Work item -> The lines to copy are those with "agent" in them. Pull each one from the entries below.

Dataset extract ->
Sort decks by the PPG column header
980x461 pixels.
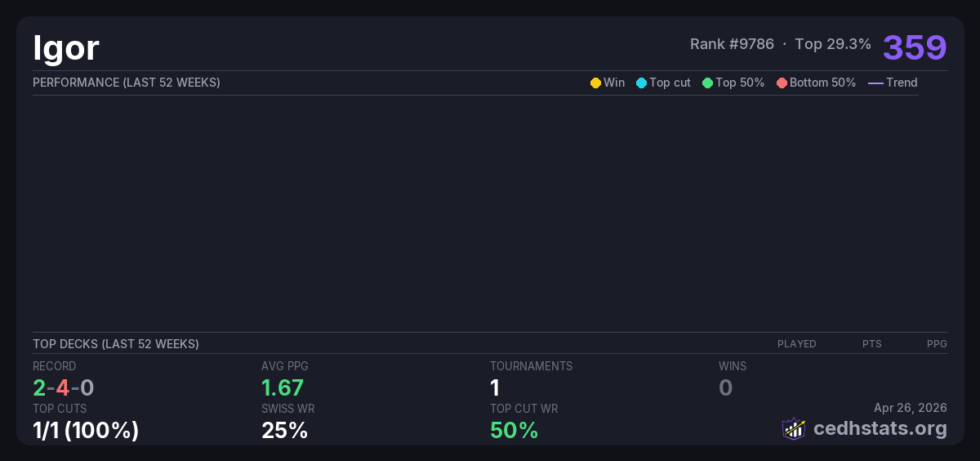click(937, 344)
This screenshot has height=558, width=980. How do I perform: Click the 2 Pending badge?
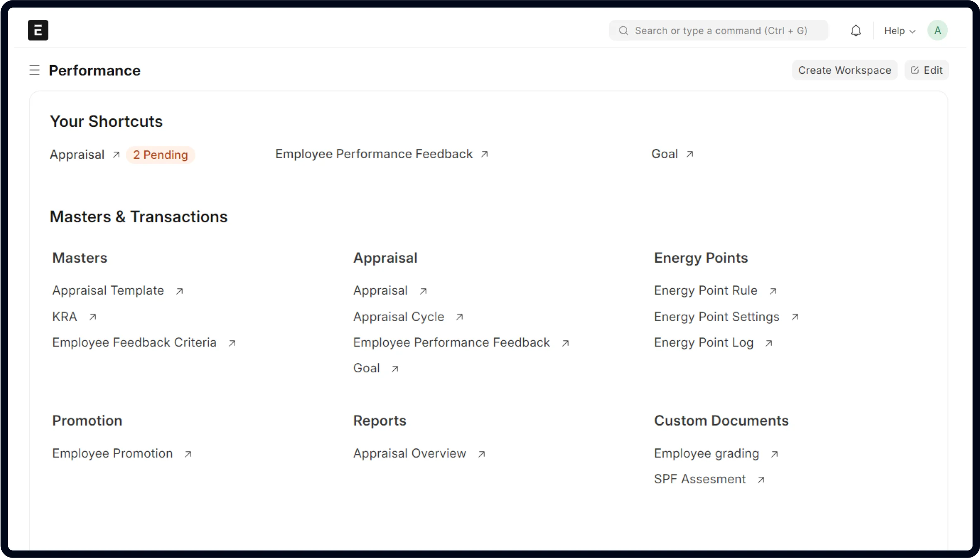(x=160, y=155)
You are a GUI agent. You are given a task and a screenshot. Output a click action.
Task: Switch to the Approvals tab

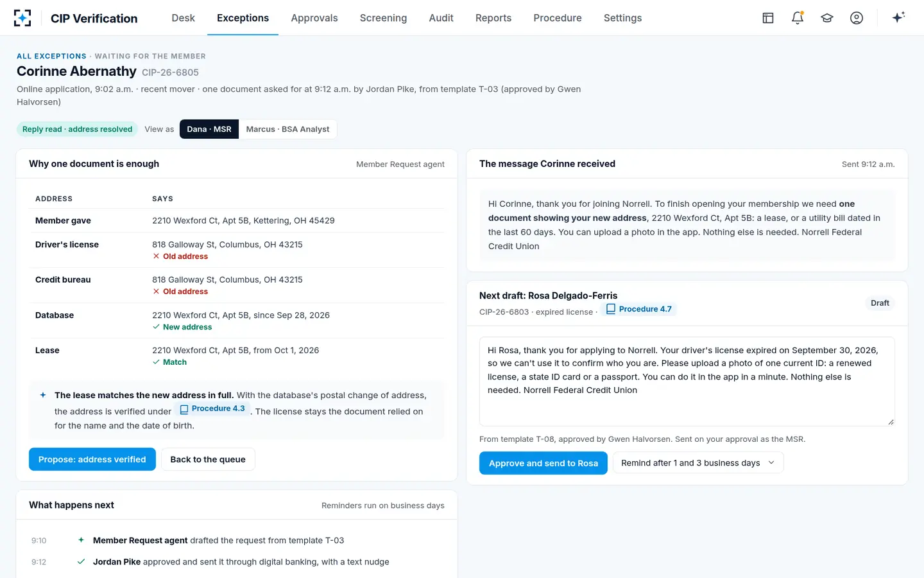pyautogui.click(x=314, y=18)
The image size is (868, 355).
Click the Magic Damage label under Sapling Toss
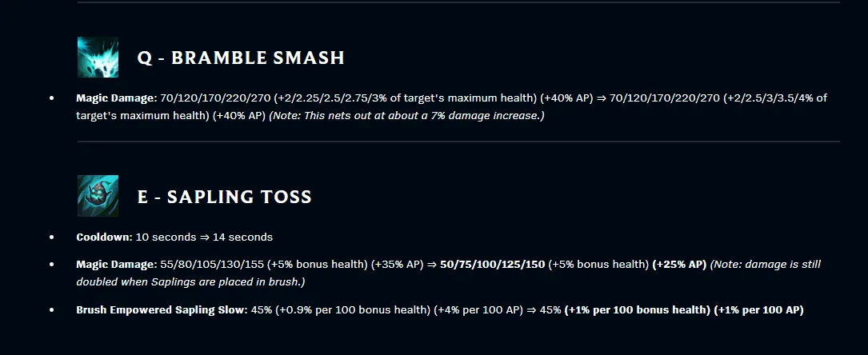[117, 265]
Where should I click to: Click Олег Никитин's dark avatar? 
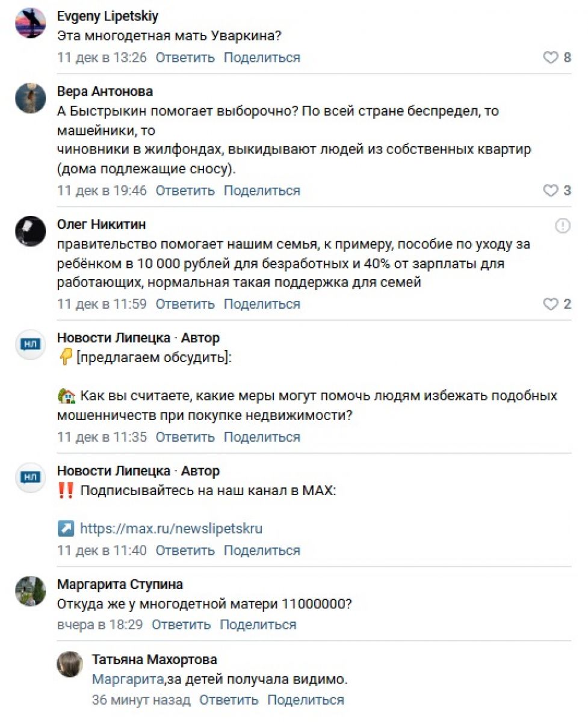coord(31,231)
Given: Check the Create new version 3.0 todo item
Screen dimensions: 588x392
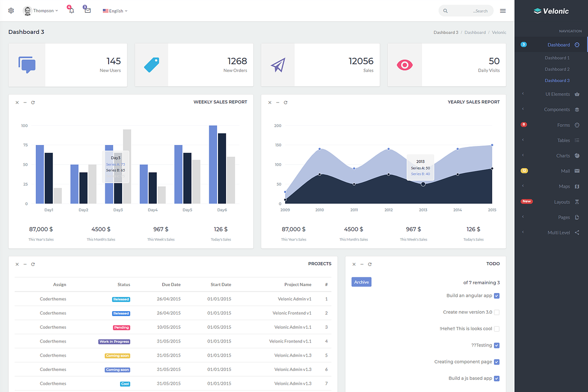Looking at the screenshot, I should 497,312.
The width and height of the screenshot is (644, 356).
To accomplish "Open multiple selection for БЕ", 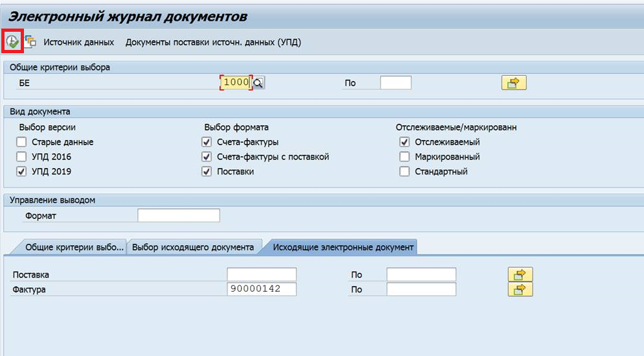I will pyautogui.click(x=514, y=82).

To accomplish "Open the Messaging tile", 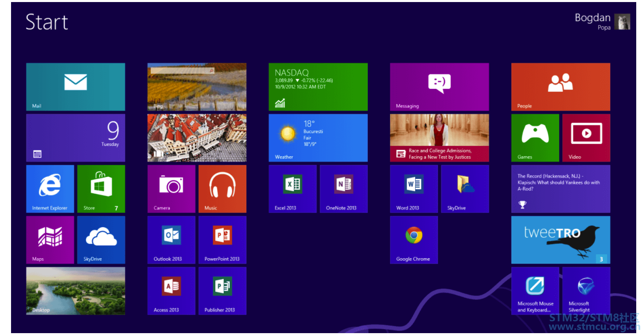I will pyautogui.click(x=439, y=87).
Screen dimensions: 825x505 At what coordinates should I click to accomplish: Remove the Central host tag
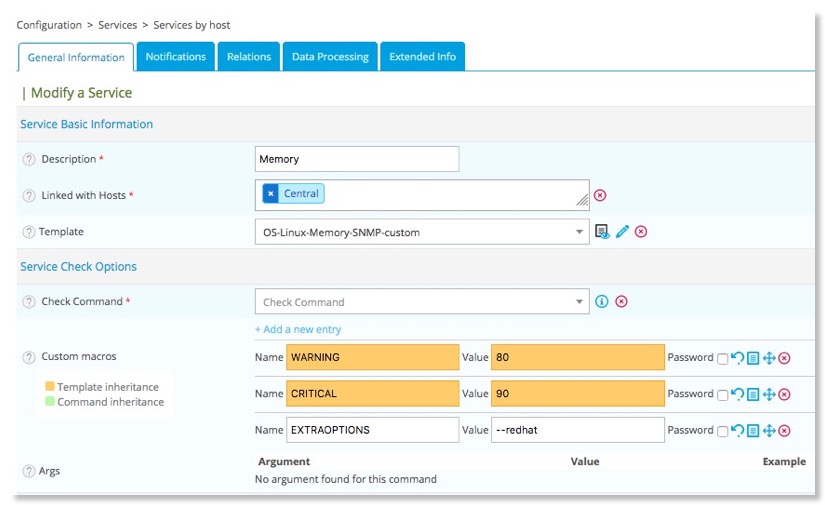click(271, 194)
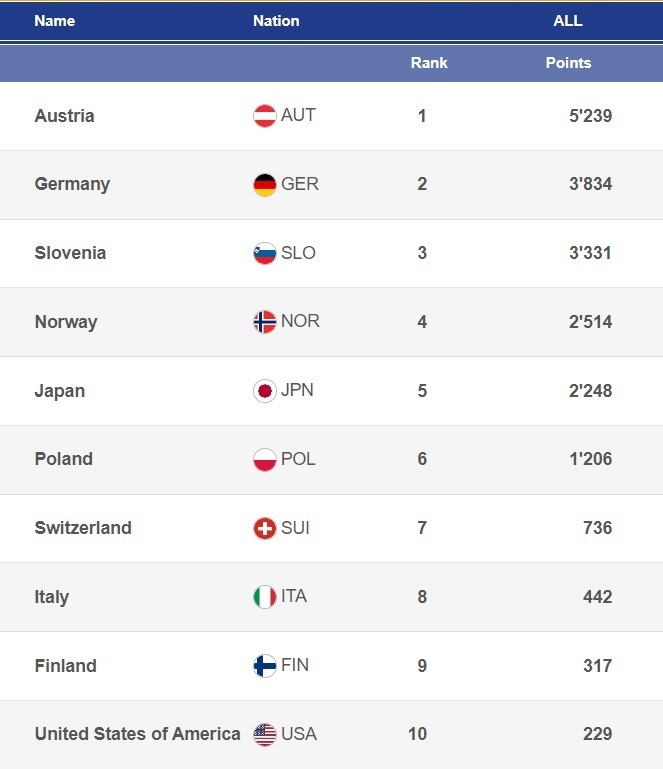Click the Japan flag icon
Screen dimensions: 663x769
(x=264, y=391)
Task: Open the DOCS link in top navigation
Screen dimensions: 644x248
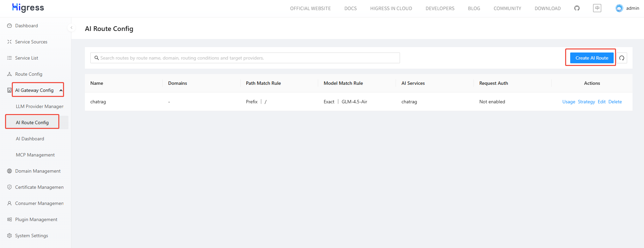Action: coord(350,8)
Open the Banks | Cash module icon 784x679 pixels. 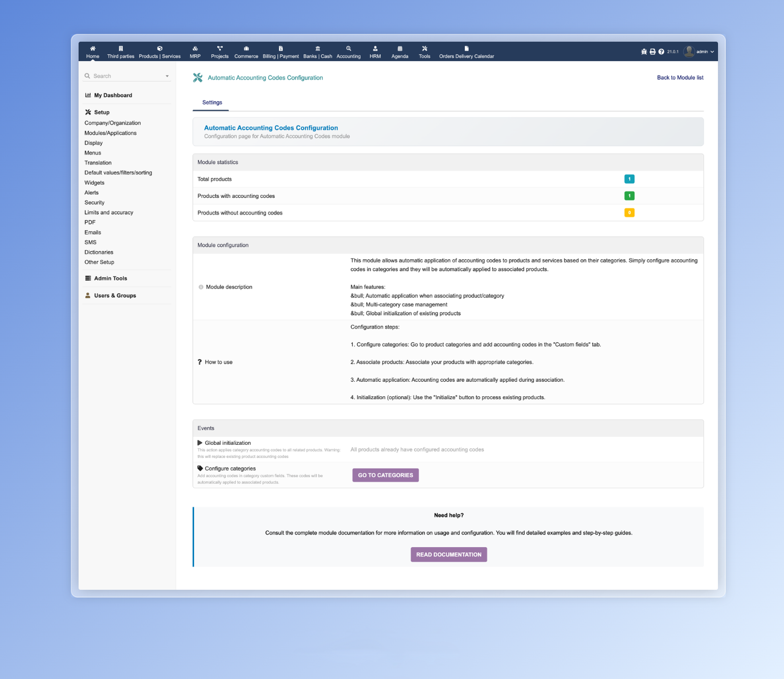click(x=318, y=49)
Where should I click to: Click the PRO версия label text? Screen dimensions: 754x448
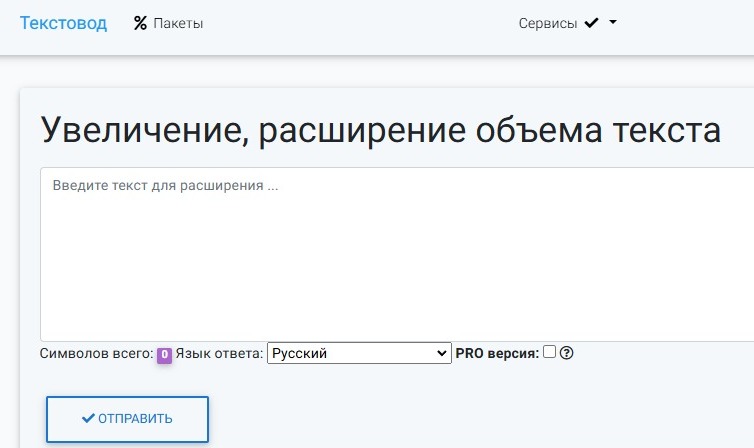pos(497,353)
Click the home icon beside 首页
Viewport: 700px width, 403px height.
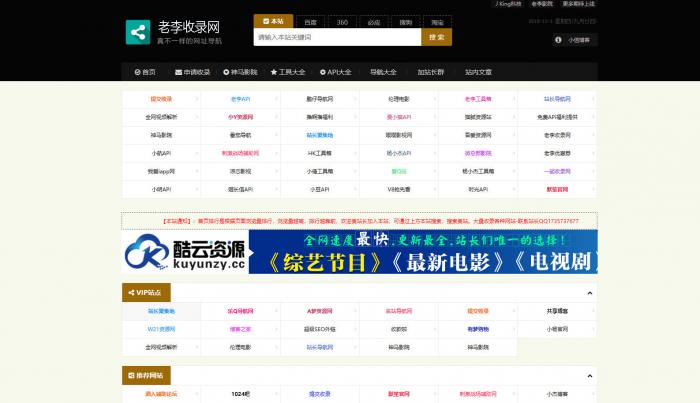pos(137,72)
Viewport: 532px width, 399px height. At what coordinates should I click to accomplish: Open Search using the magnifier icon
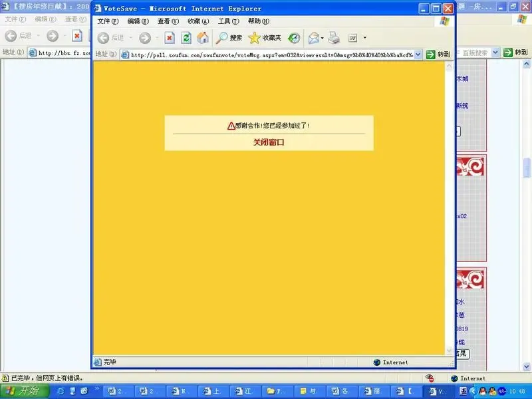pos(229,38)
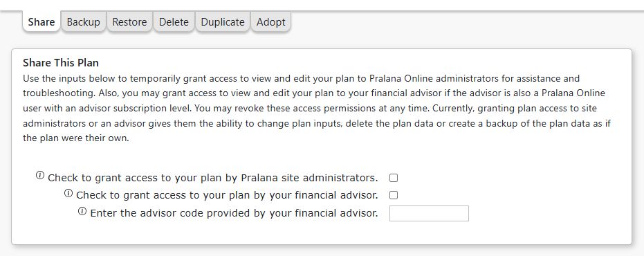
Task: Click the 'by your financial advisor' label text
Action: point(316,195)
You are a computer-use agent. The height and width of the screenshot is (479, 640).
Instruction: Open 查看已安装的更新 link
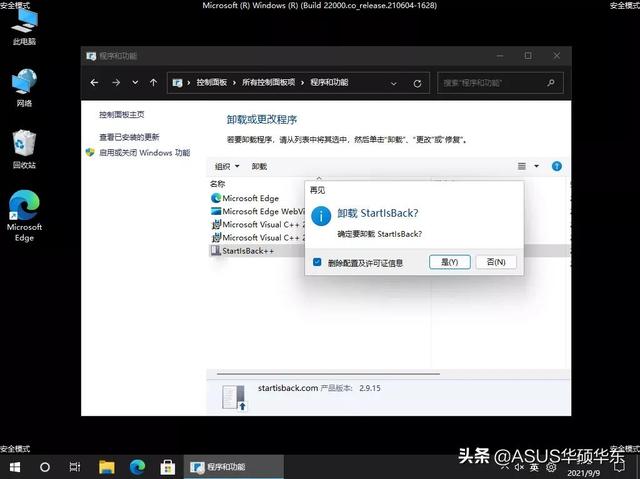[128, 137]
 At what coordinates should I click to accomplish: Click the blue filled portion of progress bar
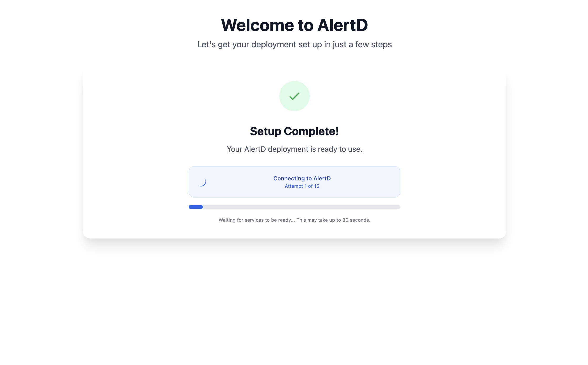coord(195,207)
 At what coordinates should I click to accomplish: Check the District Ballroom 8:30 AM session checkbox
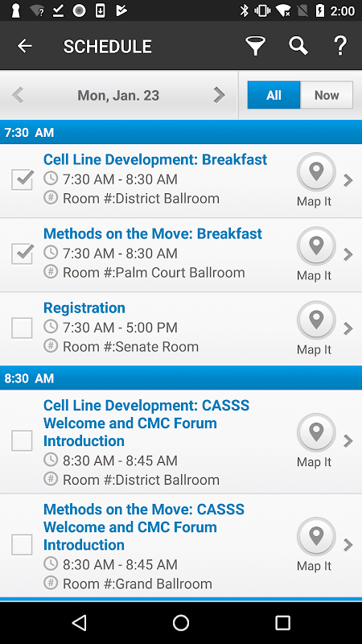[x=23, y=440]
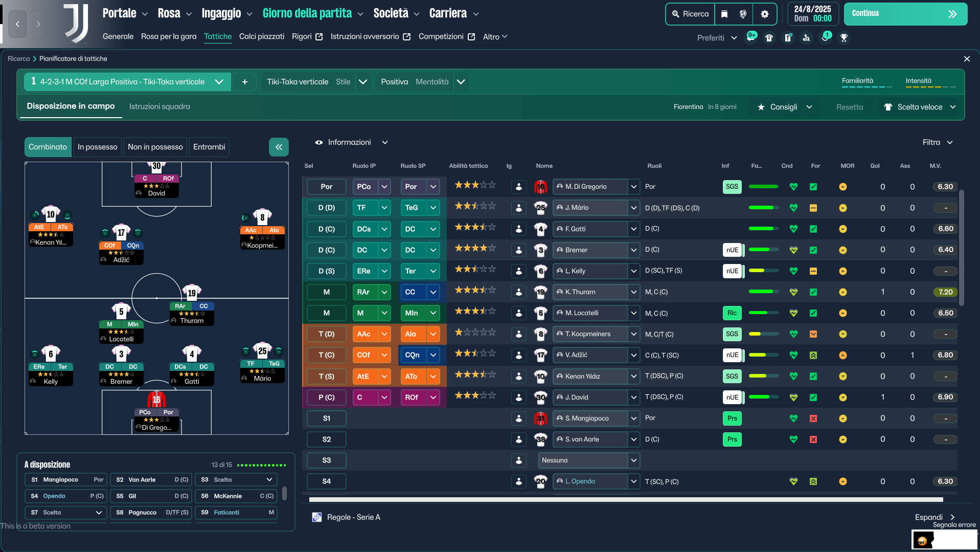
Task: Toggle the Entrambi view option
Action: coord(209,147)
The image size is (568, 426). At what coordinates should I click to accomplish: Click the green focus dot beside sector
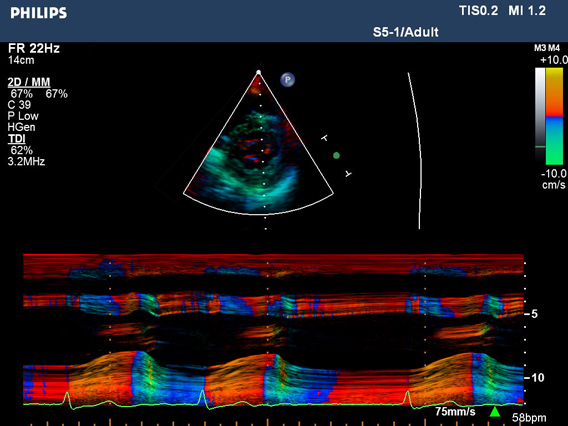coord(337,156)
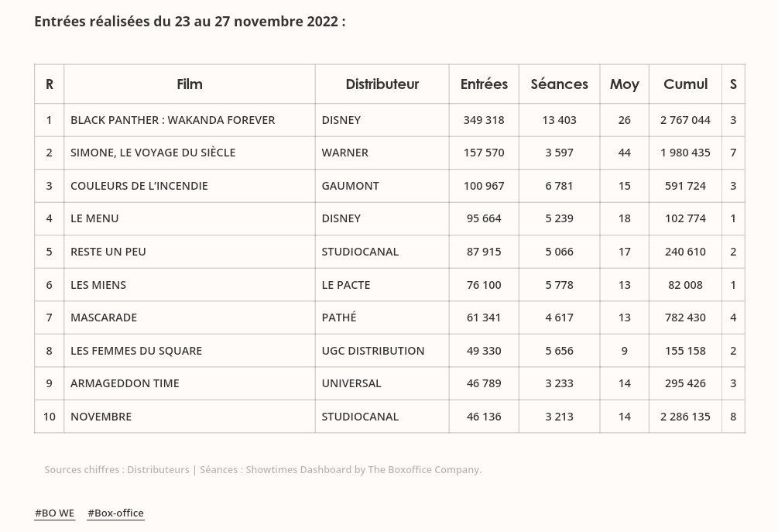Image resolution: width=778 pixels, height=532 pixels.
Task: Select the Moy column header
Action: pyautogui.click(x=624, y=84)
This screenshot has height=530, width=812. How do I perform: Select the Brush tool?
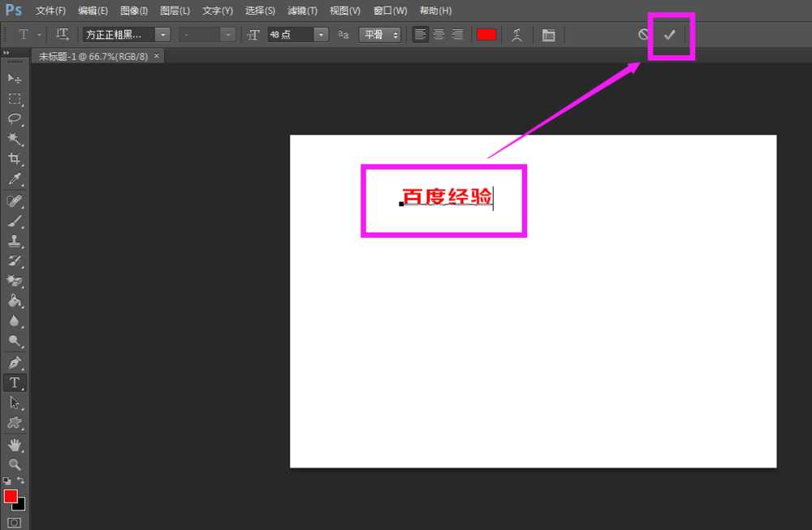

Final answer ->
You are a GUI agent. You are given a task and a screenshot. Output a click action.
You are a computer-use agent. The height and width of the screenshot is (479, 640).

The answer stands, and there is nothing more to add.